Forty Feels Good, Famous or Not

According to Times columnist Sarah Vine, "forty only feels good if you're famous". "Hollywood does not reflect the real world" and, in essence, that an invisibility cloak surrounds older women who are civilians rather than movie icons. Much as I admire Sarah Vine as a writer, my response to her theory is, "oh, purleeese. Sarah", it's simply not true,

According to Times columnist Sarah Vine, "forty only feels good if you're famous". And by implication, endowed with endless natural beauty, too. She cites Cameron Diaz (40), Sandra Bullock (48), Julia Roberts (45), and other uber-glam, 40-plus Hollywood stars as proof of her theory , that "Hollywood does not reflect the real world" and, in essence, that an invisibility cloak surrounds older women who are civilians rather than movie icons.

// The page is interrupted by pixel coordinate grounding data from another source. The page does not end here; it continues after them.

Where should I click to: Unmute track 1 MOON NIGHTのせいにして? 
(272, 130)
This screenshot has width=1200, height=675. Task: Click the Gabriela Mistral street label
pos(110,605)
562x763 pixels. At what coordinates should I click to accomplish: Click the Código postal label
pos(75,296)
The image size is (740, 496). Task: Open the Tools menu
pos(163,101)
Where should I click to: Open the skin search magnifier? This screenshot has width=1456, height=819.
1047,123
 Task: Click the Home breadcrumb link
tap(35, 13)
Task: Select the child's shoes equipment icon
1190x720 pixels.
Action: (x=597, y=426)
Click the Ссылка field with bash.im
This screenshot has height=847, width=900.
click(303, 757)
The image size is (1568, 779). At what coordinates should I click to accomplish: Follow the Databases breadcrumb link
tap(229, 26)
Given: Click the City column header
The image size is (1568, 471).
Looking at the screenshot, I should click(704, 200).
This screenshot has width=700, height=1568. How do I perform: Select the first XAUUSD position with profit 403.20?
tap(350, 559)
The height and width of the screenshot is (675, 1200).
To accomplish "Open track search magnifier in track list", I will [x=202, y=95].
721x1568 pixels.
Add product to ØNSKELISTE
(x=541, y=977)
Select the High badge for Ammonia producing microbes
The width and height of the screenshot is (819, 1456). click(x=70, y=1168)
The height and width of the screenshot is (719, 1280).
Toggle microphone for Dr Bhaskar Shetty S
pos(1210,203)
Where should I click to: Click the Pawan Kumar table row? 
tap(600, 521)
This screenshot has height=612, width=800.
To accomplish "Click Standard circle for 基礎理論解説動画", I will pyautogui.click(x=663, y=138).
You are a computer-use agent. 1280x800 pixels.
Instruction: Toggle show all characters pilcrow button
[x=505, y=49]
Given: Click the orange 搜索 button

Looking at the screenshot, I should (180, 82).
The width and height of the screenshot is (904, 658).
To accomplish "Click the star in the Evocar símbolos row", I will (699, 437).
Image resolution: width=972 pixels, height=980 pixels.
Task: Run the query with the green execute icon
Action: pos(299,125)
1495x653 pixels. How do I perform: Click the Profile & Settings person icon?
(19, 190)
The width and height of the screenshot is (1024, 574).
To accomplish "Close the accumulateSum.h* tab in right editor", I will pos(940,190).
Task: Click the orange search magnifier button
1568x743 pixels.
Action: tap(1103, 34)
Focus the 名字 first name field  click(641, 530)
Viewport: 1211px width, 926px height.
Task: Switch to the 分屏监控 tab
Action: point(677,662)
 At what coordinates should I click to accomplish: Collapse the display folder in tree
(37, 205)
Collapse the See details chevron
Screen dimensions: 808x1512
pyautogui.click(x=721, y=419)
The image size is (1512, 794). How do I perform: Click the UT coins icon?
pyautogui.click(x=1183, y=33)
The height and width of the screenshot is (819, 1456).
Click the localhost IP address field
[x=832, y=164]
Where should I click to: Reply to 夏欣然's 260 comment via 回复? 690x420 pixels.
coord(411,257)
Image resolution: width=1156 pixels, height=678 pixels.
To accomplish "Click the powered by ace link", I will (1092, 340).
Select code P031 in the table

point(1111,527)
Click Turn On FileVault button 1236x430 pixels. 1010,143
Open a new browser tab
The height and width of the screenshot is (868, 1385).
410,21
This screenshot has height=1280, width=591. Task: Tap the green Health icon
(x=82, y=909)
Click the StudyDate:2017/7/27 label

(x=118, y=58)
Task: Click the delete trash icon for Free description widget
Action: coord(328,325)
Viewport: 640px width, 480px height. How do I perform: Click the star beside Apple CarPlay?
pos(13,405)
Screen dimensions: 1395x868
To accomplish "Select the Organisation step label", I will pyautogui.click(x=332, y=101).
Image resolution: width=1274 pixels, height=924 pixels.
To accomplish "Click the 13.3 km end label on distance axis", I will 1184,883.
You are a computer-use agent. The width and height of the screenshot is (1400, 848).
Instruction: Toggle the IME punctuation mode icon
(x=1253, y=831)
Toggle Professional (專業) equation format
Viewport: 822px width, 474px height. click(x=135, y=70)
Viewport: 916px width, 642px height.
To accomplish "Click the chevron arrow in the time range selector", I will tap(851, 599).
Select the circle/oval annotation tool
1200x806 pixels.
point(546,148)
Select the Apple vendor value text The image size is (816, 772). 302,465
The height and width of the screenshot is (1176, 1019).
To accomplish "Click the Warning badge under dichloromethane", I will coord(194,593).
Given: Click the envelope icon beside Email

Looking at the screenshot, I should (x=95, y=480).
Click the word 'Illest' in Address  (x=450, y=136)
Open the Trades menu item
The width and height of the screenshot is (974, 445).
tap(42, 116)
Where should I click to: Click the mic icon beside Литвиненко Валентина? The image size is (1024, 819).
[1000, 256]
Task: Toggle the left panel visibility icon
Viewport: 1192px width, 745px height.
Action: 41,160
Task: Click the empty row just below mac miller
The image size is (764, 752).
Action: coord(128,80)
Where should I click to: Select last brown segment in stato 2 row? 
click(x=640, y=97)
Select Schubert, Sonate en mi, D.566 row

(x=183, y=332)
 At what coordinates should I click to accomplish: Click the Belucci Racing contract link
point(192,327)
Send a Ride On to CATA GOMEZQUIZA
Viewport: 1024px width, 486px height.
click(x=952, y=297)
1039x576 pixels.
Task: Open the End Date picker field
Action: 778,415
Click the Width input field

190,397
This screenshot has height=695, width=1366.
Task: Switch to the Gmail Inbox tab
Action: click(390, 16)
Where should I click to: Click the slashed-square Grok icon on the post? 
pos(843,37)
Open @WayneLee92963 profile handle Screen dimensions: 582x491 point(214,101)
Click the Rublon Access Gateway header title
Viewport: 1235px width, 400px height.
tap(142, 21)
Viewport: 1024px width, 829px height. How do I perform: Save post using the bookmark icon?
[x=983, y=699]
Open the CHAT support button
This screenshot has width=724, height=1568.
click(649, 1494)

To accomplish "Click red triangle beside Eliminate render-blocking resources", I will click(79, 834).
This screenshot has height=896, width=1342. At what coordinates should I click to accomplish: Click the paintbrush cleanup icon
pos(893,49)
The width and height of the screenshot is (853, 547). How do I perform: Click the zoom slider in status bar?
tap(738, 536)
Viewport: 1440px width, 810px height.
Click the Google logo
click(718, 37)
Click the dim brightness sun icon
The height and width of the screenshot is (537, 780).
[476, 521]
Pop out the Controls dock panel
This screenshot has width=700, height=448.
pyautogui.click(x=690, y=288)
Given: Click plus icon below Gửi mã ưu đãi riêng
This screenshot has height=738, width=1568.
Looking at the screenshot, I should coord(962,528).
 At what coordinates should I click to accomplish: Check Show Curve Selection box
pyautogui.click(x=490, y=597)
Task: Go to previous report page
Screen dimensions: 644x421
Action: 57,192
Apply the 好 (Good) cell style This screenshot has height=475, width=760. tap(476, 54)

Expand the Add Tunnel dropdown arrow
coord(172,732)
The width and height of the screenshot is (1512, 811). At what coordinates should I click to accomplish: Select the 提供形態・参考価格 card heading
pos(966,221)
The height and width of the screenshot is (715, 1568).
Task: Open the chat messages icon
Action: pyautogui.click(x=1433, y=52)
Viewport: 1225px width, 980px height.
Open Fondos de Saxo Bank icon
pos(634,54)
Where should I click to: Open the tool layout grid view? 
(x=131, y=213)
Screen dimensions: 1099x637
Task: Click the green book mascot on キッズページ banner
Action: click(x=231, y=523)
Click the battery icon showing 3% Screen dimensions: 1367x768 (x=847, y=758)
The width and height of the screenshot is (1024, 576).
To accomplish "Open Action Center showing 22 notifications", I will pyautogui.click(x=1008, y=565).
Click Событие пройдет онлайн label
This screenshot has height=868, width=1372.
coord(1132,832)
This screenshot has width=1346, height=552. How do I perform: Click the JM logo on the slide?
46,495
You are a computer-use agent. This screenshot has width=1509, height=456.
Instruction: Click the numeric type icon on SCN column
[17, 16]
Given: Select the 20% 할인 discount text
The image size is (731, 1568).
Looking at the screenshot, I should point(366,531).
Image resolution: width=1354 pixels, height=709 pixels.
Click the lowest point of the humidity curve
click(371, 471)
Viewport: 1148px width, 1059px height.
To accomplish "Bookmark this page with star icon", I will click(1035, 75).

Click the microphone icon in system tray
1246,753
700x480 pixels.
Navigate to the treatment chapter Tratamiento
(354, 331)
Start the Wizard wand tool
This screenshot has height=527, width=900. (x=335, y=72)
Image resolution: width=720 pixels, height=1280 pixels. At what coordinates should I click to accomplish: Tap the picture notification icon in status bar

Her exposition on the divide between Hollywood glamour and Real Life follows a report in Tuesday's Times on the rise of the "fortysomething Hollywood starlet", and how Diaz, Bullock, Roberts, et al, are now commanding the biggest fees and garnering bigger audience share than their 20something counterparts.

Much as I admire Sarah Vine as a writer and as a superlative source of beauty know-how, my response to her theory is, "oh, purleeese. Sarah", it's simply not true, and I know it's not true because it's the reason why I, a fashion journalist, and my business partner, Cyndy Lessing, a former image consultant, launched SoSensational.co.uk because we both passionately believe that grown-up women can remain sensational and visible not only into their 40s, but also into their 50s, 60s and beyond.

Of course it takes effort and self-discipline; cash helps, too, if it means you can lay your hands on good clothes, but we demonstrate over and over on our website that it is how you style yourself that determines how fabulous you look, far more than what you spend or what nature endowed you with in terms of body shape or looks.

Cyndy and I are in our 60s. As part of our effort not to become invisible, we both devote some time to making sure we look good; we both go to a hair salon for a weekly blow-dry, we both have our hair coloured because we both look better, respectively, as a redhead and a blonde. We both give some thought to our clothes and wear what we know suits our body shape and colouring. We both know how to say "no" to a doughnut or a slab of chocolate. But if you think that in order not to be invisible we are obsessive about our appearance, that we spend every waking hour desperately working out at the gym or at clinics being Botoxed or lifted in a bid to hold back the hands of time, you are profoundly mistaken. Apart from running SoSensational.co.uk - which is full-time and full-on - we are both wives, mothers and grandmothers with wide circles of friends and ludicrously busy lives, so an LA-scale, 24/7 focus on how we look is simply out of the question.

Looking good at any age takes effort, Sarah. It just takes a bit more effort after 46. But, personally, given the choice between a doughnut and visibility, I'll take visibility any time.